The JAMA article’s authors noted that earlier recipients get the benefit of longer protection from the virus. The authors likened offering things to the unvaccinated to a baker discounting bread prices before closing time or patients who appear at a clinic at a slower time having a shorter wait. “These practices respond to varying demand, but are not unfair,” the authors write.
In general, incentives are not a problem, nor are they a novel thought. “I think it frankly costs money to do all kinds of programs to get people vaccinated, and I think it’s just another tool in the toolbox,” Kahn said.
As a parallel, Kahn noted that money is used as an incentive to get people into clinical trials. And the JAMA authors noted that the Centers for Disease Control and Prevention’s previous recommendations exempting vaccinated people from mask requirements could be considered an incentive; business like Target and Safeway offered coupons to customers coming in for a flu vaccine.

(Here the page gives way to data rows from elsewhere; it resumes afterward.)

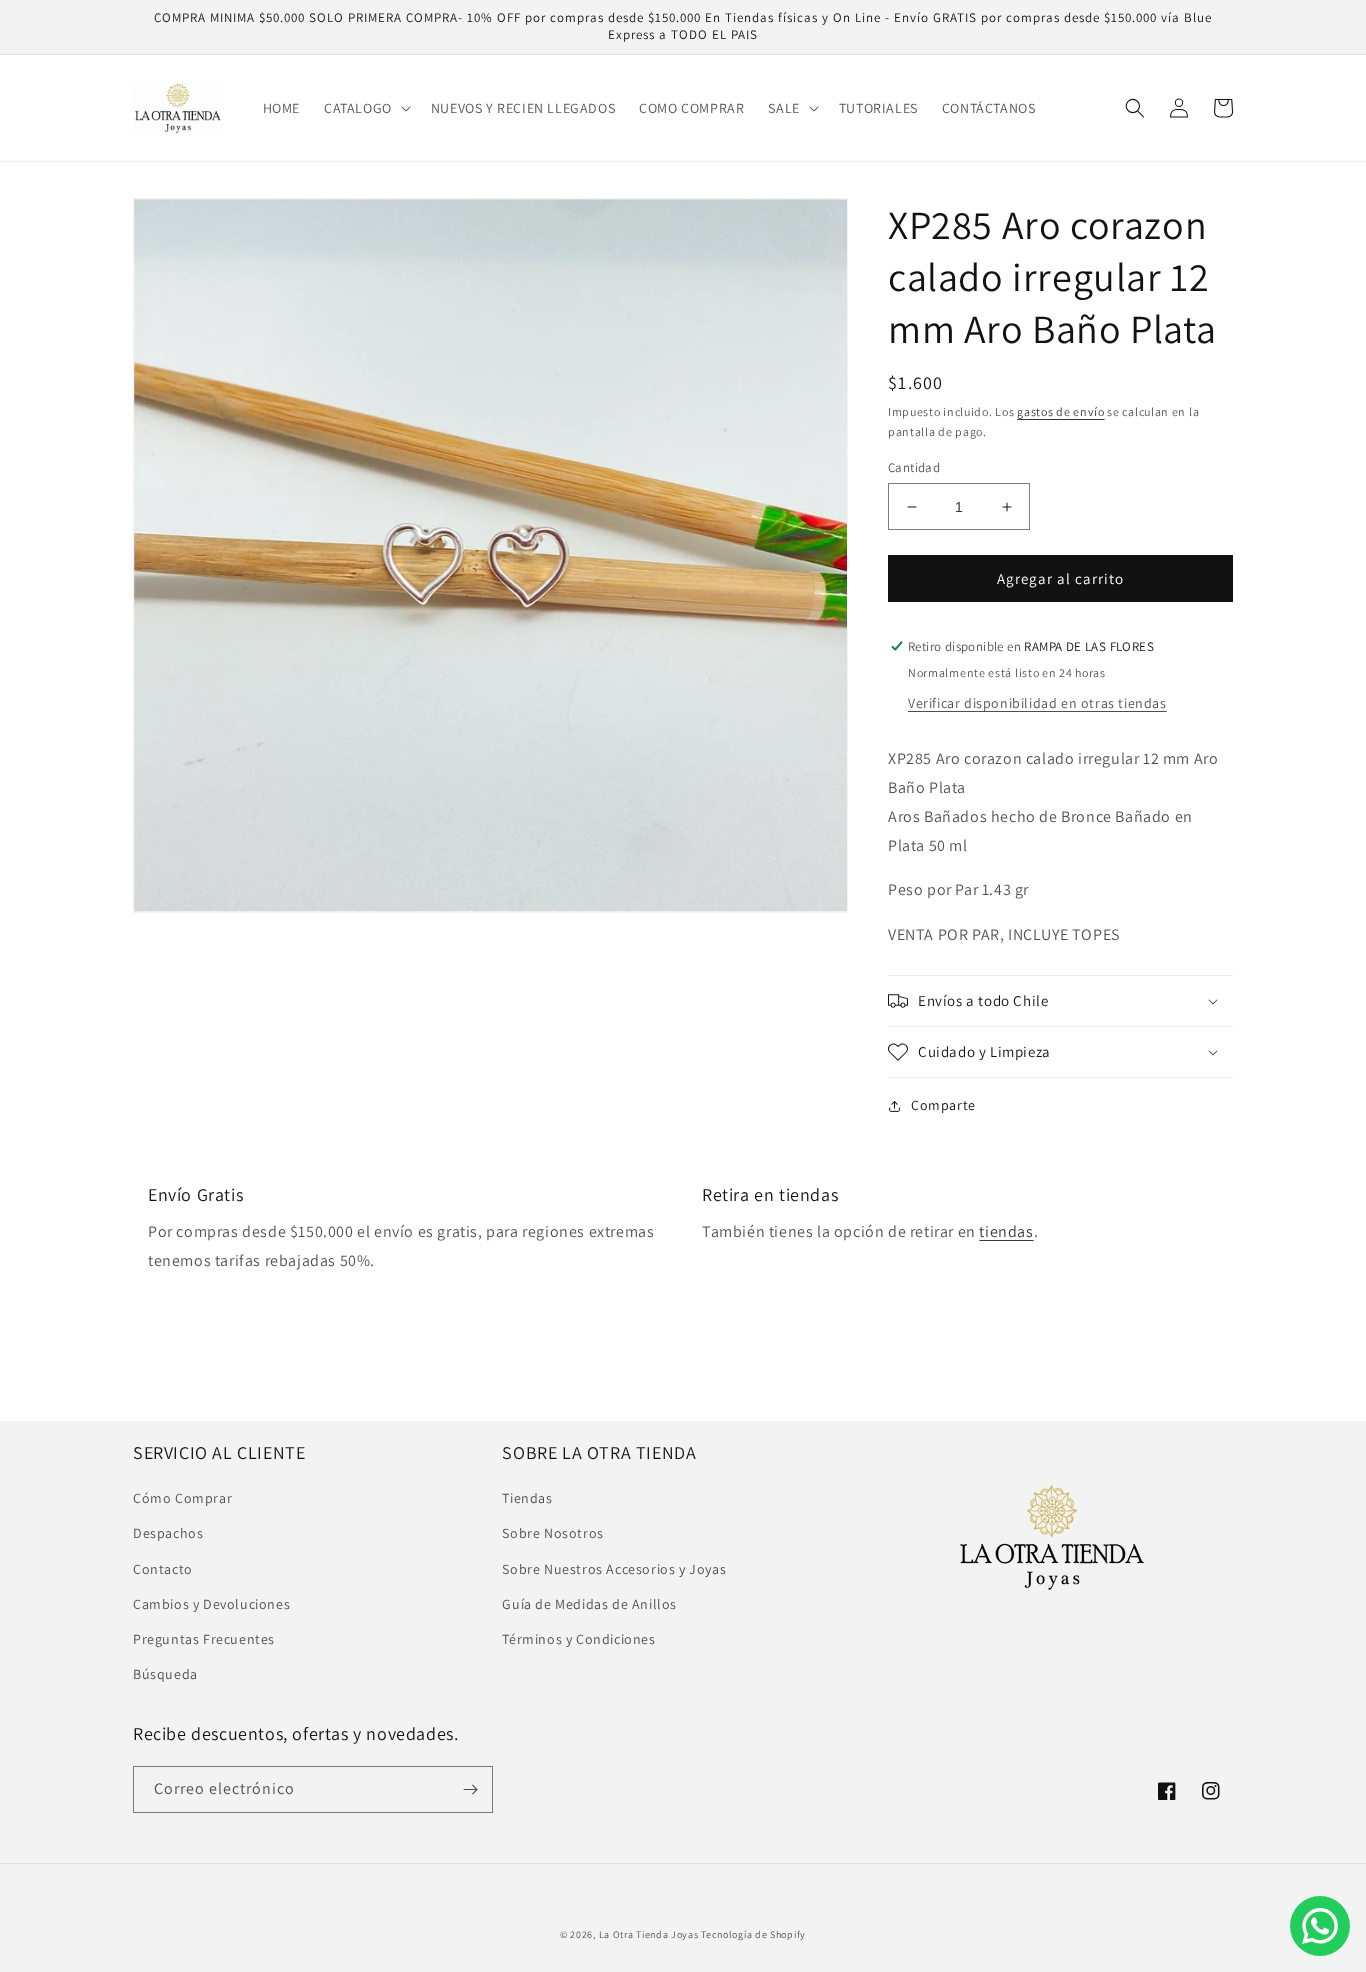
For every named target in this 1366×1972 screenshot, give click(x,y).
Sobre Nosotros (552, 1533)
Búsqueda (165, 1674)
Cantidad (914, 467)
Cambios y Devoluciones (211, 1604)
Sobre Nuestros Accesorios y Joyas (614, 1569)
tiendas (1006, 1231)
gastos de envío (1061, 411)
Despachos (168, 1533)
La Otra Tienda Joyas (649, 1934)
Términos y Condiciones (578, 1639)
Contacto (163, 1569)
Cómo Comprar (182, 1498)
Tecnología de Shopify (753, 1934)
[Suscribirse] (470, 1789)
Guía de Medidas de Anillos (589, 1604)
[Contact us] (1320, 1926)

The JAMA article noted cash payments can offset vaccine-related barriers like finding daycare or transportation to a vaccine site. “Rewards often serve the dual function of incentivizing socially valuable choices and offsetting cost barriers,” the authors write.
But Kahn said it’s not surprising for people, especially those who got vaccinated as soon as possible and now feel they are watching the results of other people not getting vaccinated, to question these efforts.
Even his own mother asked him if these incentives were bribery, he said. He explained that it’s not. “Bribery is to get you to do something unethical by some kind of illegal payment,” he said. “Giving someone an incentive to go get vaccinated during a public health emergency of pandemic proportions is not bribery.”
Mandates, on the other hand, summon different ethical layers.
If you mandate vaccination without exceptions, that can become punitive, Kahn said. He noted that employers and universities are weighing vaccine mandates. At Johns Hopkins, exceptions exist right now for medical, religious or philosophical reasons, but people have to make their case.
In general, exceptions are included and should be, he said. “It’s one thing to give people an incentive, it’s another thing to require them,” he said. “Incentives are never punitive.”